Last time driving up to Minneapolis has me crossing the border at around 5PM. I was stunned at the traffic going into the Hudson area. There was always plenty of residents of WI working in MN for the 12 years I worked up there, but never in the volume I saw that day.
MN is going to continue hemorrhaging companies to WI, IA, SD ND and metro population to WI if they keep on this current path.
Mark Dayton is absolutely destroying that State.
The only things “shutdown” seem to be revenue or recreation related. Enforcement agencies are still on the job, for your protection of course.

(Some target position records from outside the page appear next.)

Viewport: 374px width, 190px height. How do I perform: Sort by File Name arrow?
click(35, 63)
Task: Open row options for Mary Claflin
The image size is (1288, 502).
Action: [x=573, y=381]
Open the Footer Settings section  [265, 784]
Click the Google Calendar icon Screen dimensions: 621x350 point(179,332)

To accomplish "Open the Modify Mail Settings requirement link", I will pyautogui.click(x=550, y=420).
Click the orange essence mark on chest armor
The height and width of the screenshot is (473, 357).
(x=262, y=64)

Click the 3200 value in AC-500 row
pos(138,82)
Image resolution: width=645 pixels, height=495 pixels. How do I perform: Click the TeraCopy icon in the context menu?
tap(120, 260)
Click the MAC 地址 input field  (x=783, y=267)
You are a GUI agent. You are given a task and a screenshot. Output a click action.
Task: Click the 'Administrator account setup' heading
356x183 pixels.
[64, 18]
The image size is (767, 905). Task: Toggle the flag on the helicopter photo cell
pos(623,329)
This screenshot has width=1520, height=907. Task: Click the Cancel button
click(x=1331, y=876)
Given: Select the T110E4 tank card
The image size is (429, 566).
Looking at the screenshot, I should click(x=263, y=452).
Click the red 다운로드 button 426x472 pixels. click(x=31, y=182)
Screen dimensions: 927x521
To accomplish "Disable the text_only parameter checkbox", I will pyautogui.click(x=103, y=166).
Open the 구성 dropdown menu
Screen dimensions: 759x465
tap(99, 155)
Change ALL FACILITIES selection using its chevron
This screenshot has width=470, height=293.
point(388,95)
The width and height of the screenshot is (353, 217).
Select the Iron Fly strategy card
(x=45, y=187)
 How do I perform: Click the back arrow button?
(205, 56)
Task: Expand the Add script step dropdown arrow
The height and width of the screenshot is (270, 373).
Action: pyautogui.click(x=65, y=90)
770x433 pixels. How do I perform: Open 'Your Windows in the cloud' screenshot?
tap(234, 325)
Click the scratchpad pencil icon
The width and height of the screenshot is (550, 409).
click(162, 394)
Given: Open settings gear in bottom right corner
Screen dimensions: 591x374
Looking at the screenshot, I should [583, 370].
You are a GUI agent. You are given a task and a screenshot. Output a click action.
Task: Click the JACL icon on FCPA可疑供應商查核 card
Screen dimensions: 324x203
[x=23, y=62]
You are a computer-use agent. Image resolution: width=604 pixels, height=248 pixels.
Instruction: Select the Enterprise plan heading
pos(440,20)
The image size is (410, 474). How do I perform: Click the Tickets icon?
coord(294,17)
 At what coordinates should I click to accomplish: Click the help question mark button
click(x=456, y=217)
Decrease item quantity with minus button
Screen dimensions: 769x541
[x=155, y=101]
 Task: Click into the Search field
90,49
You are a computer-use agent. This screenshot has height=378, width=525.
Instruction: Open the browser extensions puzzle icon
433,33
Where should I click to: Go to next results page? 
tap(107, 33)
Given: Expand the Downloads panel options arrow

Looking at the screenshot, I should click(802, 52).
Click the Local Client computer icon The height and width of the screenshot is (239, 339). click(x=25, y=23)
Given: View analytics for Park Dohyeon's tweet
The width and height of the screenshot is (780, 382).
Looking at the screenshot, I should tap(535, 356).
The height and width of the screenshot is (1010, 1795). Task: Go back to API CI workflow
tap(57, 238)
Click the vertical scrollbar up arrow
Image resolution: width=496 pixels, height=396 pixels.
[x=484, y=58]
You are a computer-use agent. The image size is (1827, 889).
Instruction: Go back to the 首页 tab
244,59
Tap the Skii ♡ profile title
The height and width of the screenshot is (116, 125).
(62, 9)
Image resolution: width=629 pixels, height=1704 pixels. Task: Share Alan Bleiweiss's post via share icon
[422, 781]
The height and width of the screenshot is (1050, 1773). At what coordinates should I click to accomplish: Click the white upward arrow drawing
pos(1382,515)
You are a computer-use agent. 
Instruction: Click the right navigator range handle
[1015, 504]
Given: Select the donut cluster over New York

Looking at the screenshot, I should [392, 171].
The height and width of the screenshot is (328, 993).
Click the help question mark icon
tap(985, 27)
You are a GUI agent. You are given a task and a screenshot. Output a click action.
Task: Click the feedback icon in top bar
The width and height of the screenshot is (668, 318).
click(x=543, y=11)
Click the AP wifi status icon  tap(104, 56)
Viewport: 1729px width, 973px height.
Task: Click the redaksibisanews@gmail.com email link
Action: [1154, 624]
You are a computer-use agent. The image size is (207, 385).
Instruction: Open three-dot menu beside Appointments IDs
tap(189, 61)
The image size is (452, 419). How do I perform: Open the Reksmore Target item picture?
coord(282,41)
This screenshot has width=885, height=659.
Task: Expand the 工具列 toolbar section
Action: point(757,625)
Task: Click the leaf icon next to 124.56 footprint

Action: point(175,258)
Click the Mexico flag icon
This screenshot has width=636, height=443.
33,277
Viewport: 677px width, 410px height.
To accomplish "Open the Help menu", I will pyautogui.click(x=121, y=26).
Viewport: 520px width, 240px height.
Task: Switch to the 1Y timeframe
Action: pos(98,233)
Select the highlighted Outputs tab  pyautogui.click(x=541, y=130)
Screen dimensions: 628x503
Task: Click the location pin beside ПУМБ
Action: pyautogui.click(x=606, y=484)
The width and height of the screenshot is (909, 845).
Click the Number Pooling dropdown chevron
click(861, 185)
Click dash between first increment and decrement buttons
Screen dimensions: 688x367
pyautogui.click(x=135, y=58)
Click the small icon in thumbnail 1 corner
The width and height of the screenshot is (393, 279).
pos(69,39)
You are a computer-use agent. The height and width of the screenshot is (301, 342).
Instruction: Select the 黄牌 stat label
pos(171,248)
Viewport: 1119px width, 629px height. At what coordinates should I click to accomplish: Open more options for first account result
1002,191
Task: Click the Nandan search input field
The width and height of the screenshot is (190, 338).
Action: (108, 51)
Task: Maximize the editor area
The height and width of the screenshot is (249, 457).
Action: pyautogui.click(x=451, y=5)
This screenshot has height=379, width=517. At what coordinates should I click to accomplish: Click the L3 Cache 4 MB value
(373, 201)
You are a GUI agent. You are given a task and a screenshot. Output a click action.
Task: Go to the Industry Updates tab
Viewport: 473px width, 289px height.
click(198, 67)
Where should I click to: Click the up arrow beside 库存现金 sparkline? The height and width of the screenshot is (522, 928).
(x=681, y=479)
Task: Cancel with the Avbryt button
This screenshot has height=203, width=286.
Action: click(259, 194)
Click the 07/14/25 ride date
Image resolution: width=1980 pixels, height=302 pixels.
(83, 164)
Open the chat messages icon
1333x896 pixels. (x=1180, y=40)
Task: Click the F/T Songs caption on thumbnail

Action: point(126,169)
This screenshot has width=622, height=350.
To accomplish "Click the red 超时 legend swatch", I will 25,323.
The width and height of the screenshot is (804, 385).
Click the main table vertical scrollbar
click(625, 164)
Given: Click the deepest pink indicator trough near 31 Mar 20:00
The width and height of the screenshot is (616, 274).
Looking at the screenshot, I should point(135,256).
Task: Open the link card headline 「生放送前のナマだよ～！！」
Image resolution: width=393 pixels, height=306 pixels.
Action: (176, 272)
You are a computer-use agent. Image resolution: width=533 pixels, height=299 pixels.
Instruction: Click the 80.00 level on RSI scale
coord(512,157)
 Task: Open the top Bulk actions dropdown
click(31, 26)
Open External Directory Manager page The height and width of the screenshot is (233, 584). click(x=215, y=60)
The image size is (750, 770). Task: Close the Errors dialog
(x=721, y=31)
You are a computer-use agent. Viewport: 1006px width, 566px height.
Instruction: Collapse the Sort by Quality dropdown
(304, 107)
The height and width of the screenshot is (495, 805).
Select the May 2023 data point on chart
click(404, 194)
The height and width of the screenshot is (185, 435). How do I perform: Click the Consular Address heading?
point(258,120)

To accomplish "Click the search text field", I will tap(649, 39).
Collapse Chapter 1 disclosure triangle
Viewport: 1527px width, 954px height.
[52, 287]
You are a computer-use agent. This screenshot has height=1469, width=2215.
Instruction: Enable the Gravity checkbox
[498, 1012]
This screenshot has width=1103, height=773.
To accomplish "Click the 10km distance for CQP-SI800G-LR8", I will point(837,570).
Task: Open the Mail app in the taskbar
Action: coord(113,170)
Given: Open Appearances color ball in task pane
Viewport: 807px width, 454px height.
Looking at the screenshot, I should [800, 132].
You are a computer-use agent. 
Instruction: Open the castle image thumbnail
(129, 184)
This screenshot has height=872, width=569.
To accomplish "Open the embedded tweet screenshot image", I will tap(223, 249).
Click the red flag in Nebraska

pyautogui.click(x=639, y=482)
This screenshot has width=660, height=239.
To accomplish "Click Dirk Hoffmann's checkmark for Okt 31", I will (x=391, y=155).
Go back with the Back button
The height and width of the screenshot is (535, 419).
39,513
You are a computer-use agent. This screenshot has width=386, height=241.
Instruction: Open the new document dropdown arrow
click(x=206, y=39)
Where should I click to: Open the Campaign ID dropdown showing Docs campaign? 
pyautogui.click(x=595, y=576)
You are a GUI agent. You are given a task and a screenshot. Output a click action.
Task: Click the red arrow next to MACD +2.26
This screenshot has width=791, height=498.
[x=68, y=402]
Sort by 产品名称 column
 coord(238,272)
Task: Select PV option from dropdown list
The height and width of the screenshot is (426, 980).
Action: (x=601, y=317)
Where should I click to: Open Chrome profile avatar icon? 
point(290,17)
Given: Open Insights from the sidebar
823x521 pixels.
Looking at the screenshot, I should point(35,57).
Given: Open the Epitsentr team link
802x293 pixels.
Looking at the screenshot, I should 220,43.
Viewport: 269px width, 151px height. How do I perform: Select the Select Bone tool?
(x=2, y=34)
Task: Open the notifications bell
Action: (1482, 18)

When I was in my Twenties, you couldn’t buy Coors in Milwaukee. Once every couple of months, we’d take up a collection, and cross the river to bring back a trunk load of Coors. Then we’d have Coors parties. I can remember thinking, “We went through all that trouble for this?”
Sorry!
Who’s gonna make’em stop?
For Miller or Coors?
Just because you work there doesn’t make it real beer!
Send me your address, and I’ll mail you some Shiner or Rahr & Sons :)
AH! You pulled the old, “Smokey and the Bandit,” thing. Sweet.
No apologies needed. I just make the malt.
WI has some marvelous local products. There’s a couple I buy in NJ. Freeing the shelves of their overload of mass-market beers might just lure more folks into enjoying craft beer products from closer to home. >PS
I just drink it for the three free cases per month allotment. Can’t complain about that.
I’m still experimenting with beers, though. Looking for a high malt/low hop flavor, high alcohol content beer. We made a special brew in memory of a Scottish Maltster named Gordon who died of cancer two years ago. They gave me a bottle of it and at the time, I didn’t drink and hated beer. When I tasted it, it was extraordinary.
I told management that if they could make a non-drinker like me to love this as a product, the company would explode in sales.
Of course, you know management....
We couldn’t get it in Delaware when I was in my 20s either. But at the time I was working in Maryland so I always brought it home with me. And to this day I still drink it!!!
When I was pregnant my local liquor store and favorite watering hole stocked Coors N/A for me (it was called Cutter back then) by the time my daughter was born, the only N/A they were stocking was that because every one preferred it to the dreck from Annheiser Busch.